TDF is used as general-purpose data serialization format for object
definitions and representations (and possibly other purposes). The data
model is roughly equivalent to JSON, but TDF is meant to be easily readable
and writable by humans, as well as being easily parsable and serializable
by computers. TDF is a superset of the popular RFC 5322 “name: value”
format, adding support for lists and nested content as well as for
Windows-INI-style “[section]” blocks (as syntactic sugar).

* There are two types of *values*: *compounds* and *atoms*.
* There are two types of *compounds*: *lists* and *maps*.
* There are two types of *lists*: *block lists* and *inline lists*.
* *Block lists* contain one or more *block list items*. (Note: the *empty
  list*\ —a *list* with zero items—must be written as an *inline list*,
  since *block lists* must contain at least one item.)

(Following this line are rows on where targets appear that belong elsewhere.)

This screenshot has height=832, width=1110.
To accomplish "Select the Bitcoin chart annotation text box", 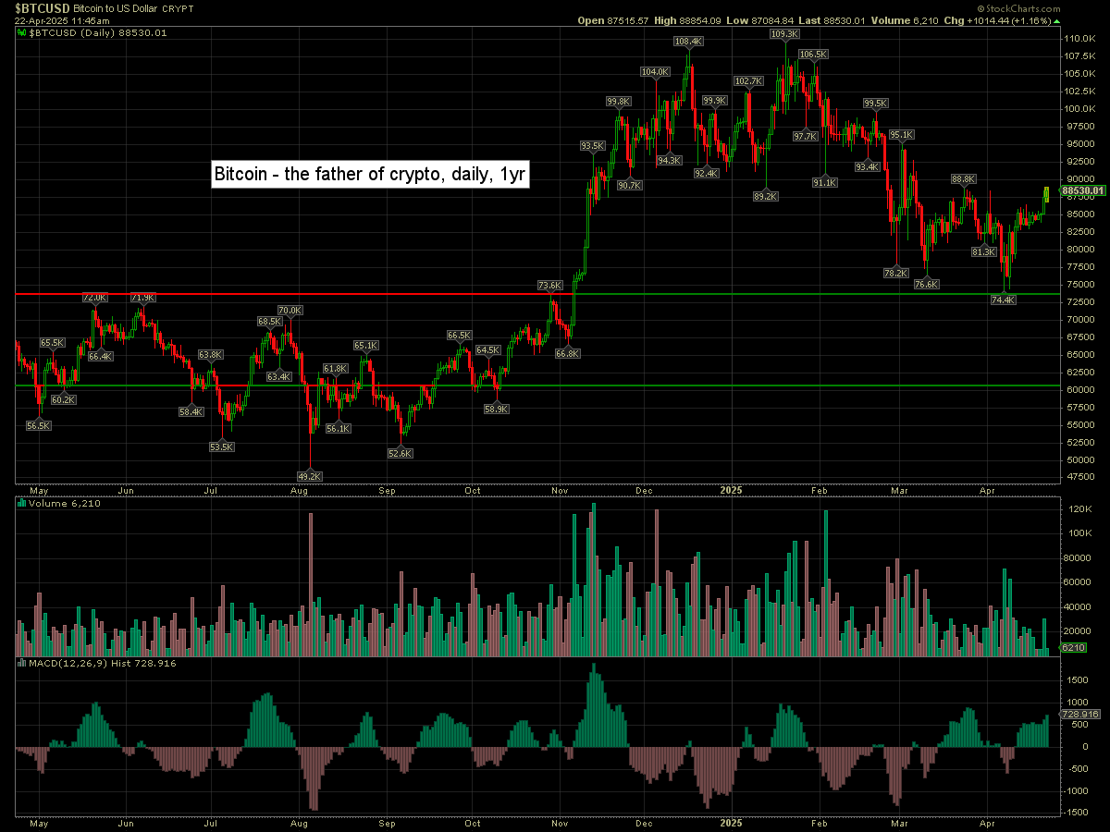I will click(x=370, y=174).
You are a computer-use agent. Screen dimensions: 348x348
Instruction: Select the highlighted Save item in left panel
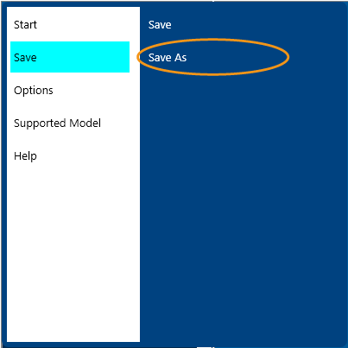pos(70,57)
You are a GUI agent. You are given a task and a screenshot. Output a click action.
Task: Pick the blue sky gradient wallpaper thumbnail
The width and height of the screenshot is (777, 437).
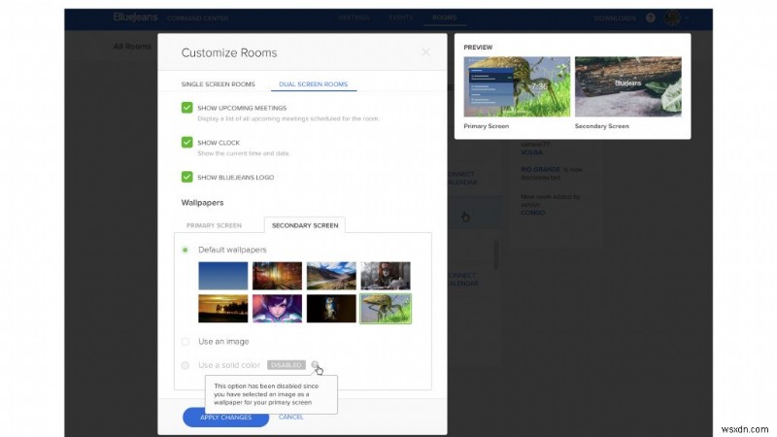(x=222, y=276)
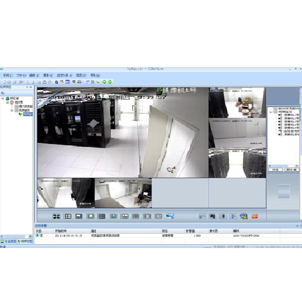
Task: Click the blue lock icon in toolbar
Action: (x=57, y=81)

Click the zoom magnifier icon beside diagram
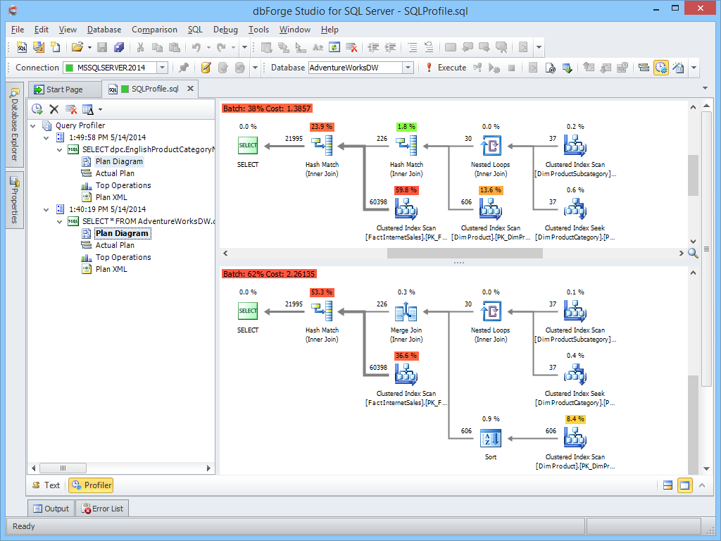point(693,253)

* *Block list items* are either *simple items* or *complex items*. If a
  *block list item* spans multiple lines, all subsequent lines must be
  *deeper indented* than the first one. All *block list items* in a *block
  list* must start at the same *indentation level* (they must be preceded
  by the same amount of *inline whitespace*).
* *Simple items* are introduced by a hyphen (-), followed by *whitespace*
  and an *atom*.
* *Complex items* are introduced by a plus sign (+), followed by
  *whitespace* and a *compound*.
* *Inline lists* are enclosed in curly brackets (“{…}”) and contain zero
  or more *inline list items*.
* *Inline list items* are *atoms* or *inline lists* (*inline lists* can
  contain nested *inline lists*, but they cannot contain *block lists* or
  *maps*).
* Successive *inline list items* are separated by a comma (,).

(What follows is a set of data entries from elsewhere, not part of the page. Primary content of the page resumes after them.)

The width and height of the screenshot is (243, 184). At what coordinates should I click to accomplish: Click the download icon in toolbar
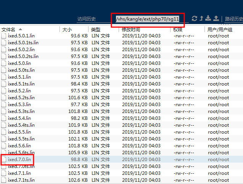tap(208, 19)
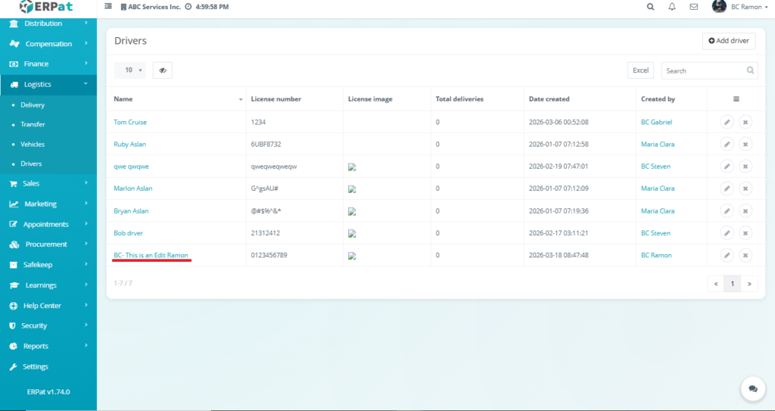Click the next page arrow in pagination
The height and width of the screenshot is (411, 775).
coord(749,284)
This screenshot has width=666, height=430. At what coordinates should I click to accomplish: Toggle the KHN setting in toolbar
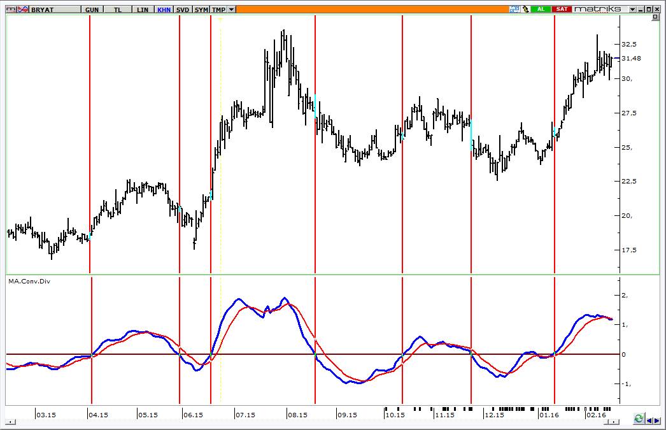coord(164,10)
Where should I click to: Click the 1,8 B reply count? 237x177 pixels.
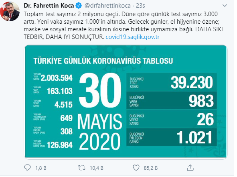point(41,168)
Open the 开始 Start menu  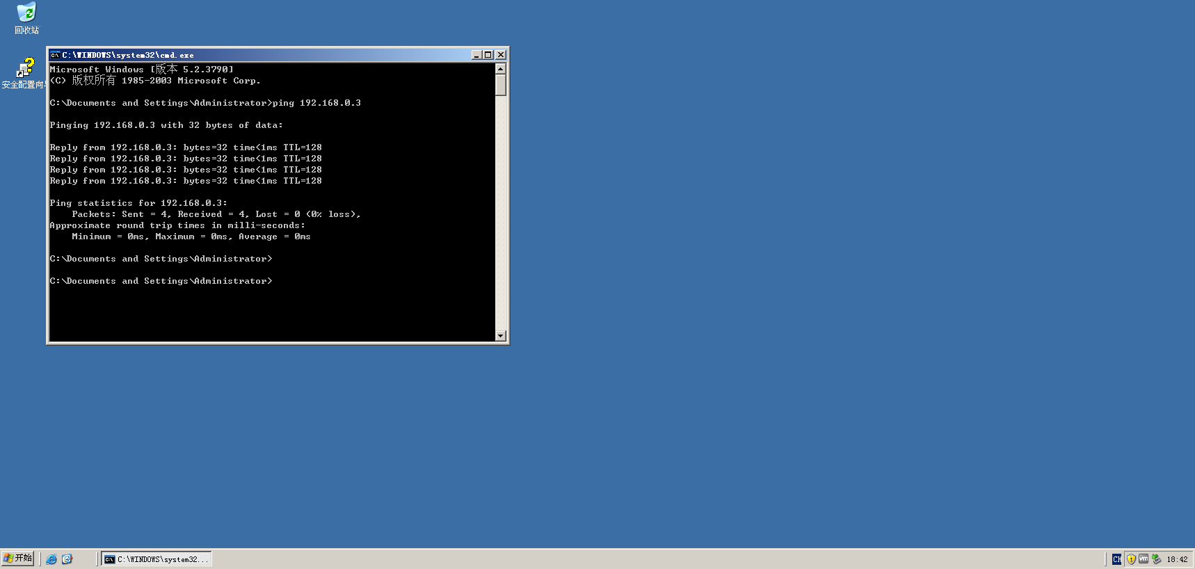pyautogui.click(x=18, y=559)
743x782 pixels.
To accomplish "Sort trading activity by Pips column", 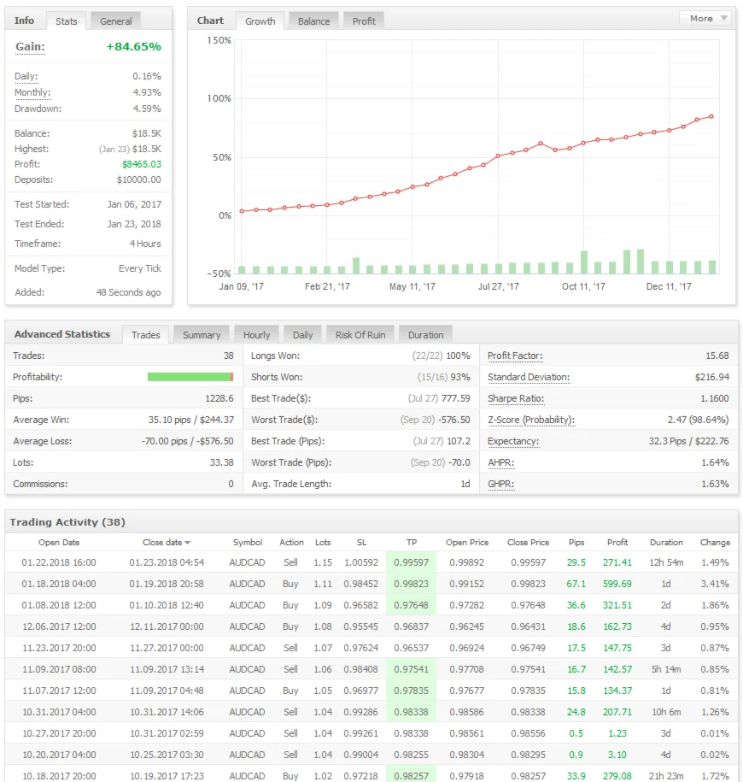I will 576,542.
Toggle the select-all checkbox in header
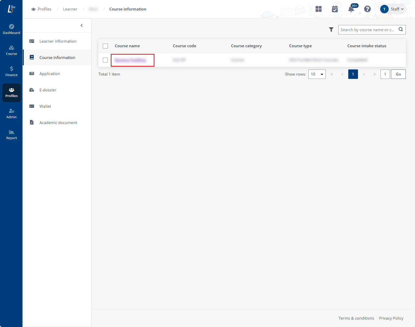 coord(105,46)
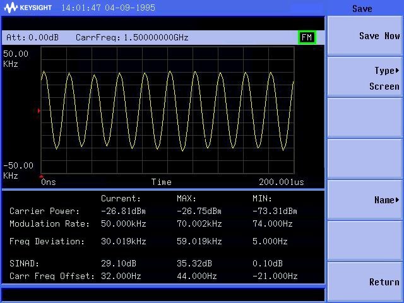Click the Keysight logo in the title bar
Viewport: 404px width, 303px height.
click(29, 8)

* *Maps* contain zero or more *pairs*. All *pairs* in a *map* must start at
  the same *indentation level* (they must be preceded by the same amount of
  *inline whitespace*).
* *Pairs* are either *simple pairs* or *complex pairs*. If a *pair* spans
  multiple lines, all subsequent lines must be *deeper indented* than the
  first one.
* *Simple pairs* contain a *key* followed by an *atom*, separated by a
  colon (:) followed by *whitespace*.
* *Complex pairs* contain a *key* followed by a *compound*, separated by
  two colons (::) followed by *whitespace*.
* *Keys* are *atoms*. The *keys* of all *pairs* in the *maps* must be
  distinct—no *map* may contain the same *key* several times. *Integer*
  and *float* representations of the same numeric value are considered as
  identical (a *map* cannot contain the *keys* “3” and “3.0” at the same
  time).
* There are three types of *atoms*: *strings*, *numbers* and *literals*.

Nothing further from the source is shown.